According to my subscriber, who processes these things, there’s no income verification. For sure there’s no income restrictions on the 97% LTV product because I just looked it up on the Freddie Mac website. Also, on 95% LTV mortgages (i.e. 5% down payment) a credit score is not required.
I think I need to vomit. The part that makes me most sick is that while the federal government eventually bailed out many homeowners, this time around, since they own the mortgages, there will be immediate bailouts. There cannot be a housing crash with the government fully propping it up, just like there has been no decline in the price of education. The government is fully complicit in creating high levels of inflation. Isn’t that lovely?
How about Fannie Mae giving non-recourse 80% mortgages to multi-family property owners?
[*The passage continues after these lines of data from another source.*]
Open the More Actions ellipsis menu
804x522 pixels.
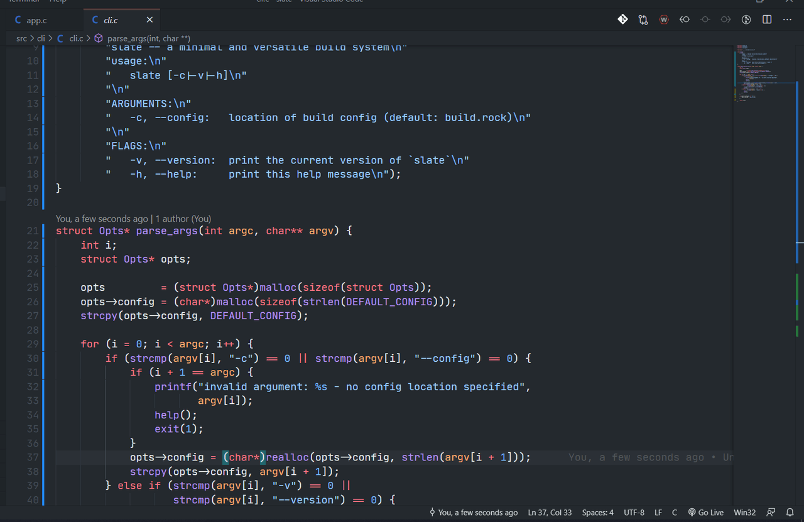[x=787, y=20]
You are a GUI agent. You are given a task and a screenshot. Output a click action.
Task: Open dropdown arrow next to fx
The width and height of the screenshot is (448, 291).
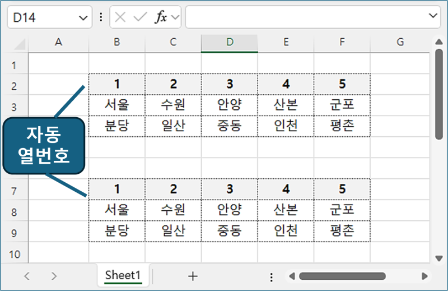coord(175,17)
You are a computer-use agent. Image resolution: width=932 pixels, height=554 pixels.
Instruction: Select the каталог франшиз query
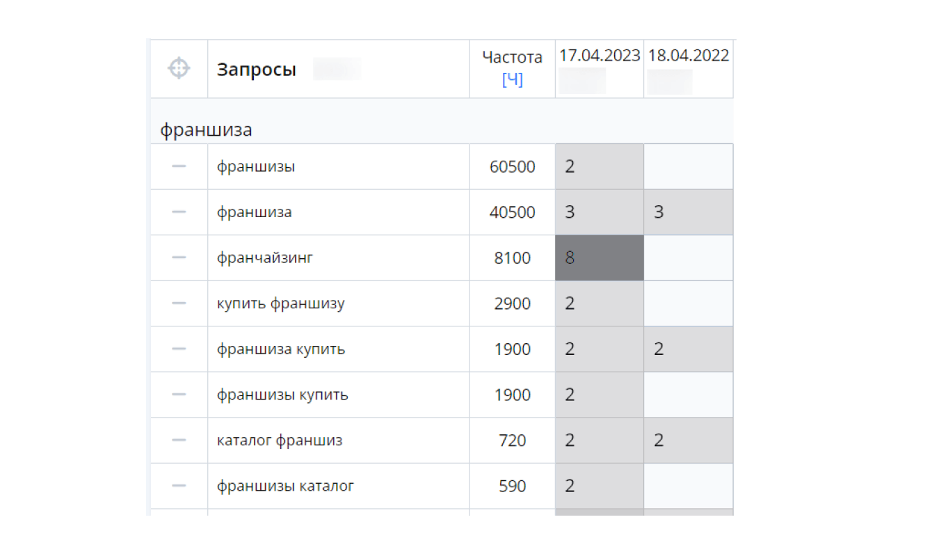(x=280, y=441)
You built a building in 2009
and it’s appraised up 30% from then, you can cash out a huge gain, not pay taxes on it because there was no sale,
and walk away from the mortgage when the housing market shits the bed.
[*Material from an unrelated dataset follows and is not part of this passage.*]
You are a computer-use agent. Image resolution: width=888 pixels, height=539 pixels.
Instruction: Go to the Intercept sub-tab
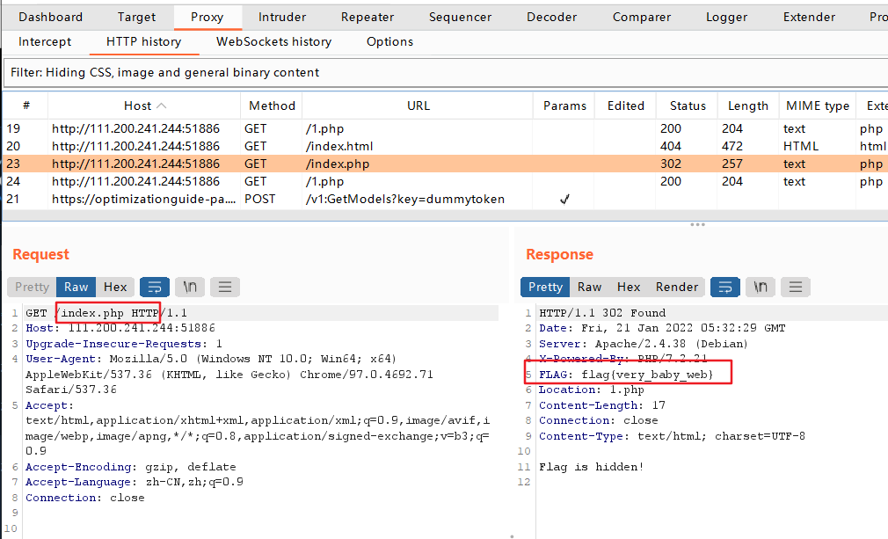[x=45, y=41]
Why did I not do this? I suppose it trashes your credit and for some reason I prize that too much.
Dave,
I look forward to your effective and succinct articles. However, there are some that have grammatical errors. There is just one in this article.
If you want a great proofreader, I’d be glad to.
Regards,
Pad
LOL – thanks. As an English major in undergrad, I had to be anal about grammar. But grammatical standards have disappeared from journalism and I write a shit-load of content every week (my newsletters have 10x the content of my blogs in any given week) so I have to skip worrying about grammatical perfection. I’ve come around to accepting that content substance is more important than presentation form. Thanks for the offer though.
Looks like all the debt monetization, that sat at the Fed as excess reserves of the big banks, is now pouring into the economy and markets, including, as you mentioned, lines of credit to the mortgage companies. How far is the cartel prepared to go in stoking asset inflation?
One of the reasons i enjoy your writing so much! Reading about the Chicago fed’s idea to raise property taxes one per cent in Illinois was thinking-rob productive Peter to pay collective Paul.
The SCL guy, Larry Lindsey, has a Saturday morning show on 104.3 The Fan, and co-hosted by a well-respected guy in Denver sports talk radio. If you had little to no financial background (like most Americans), you’d think he was providing a great service. I’m guessing the co-host is in that category, and thinks it’s a great deal – but probably getting paid a good chunk of change as well.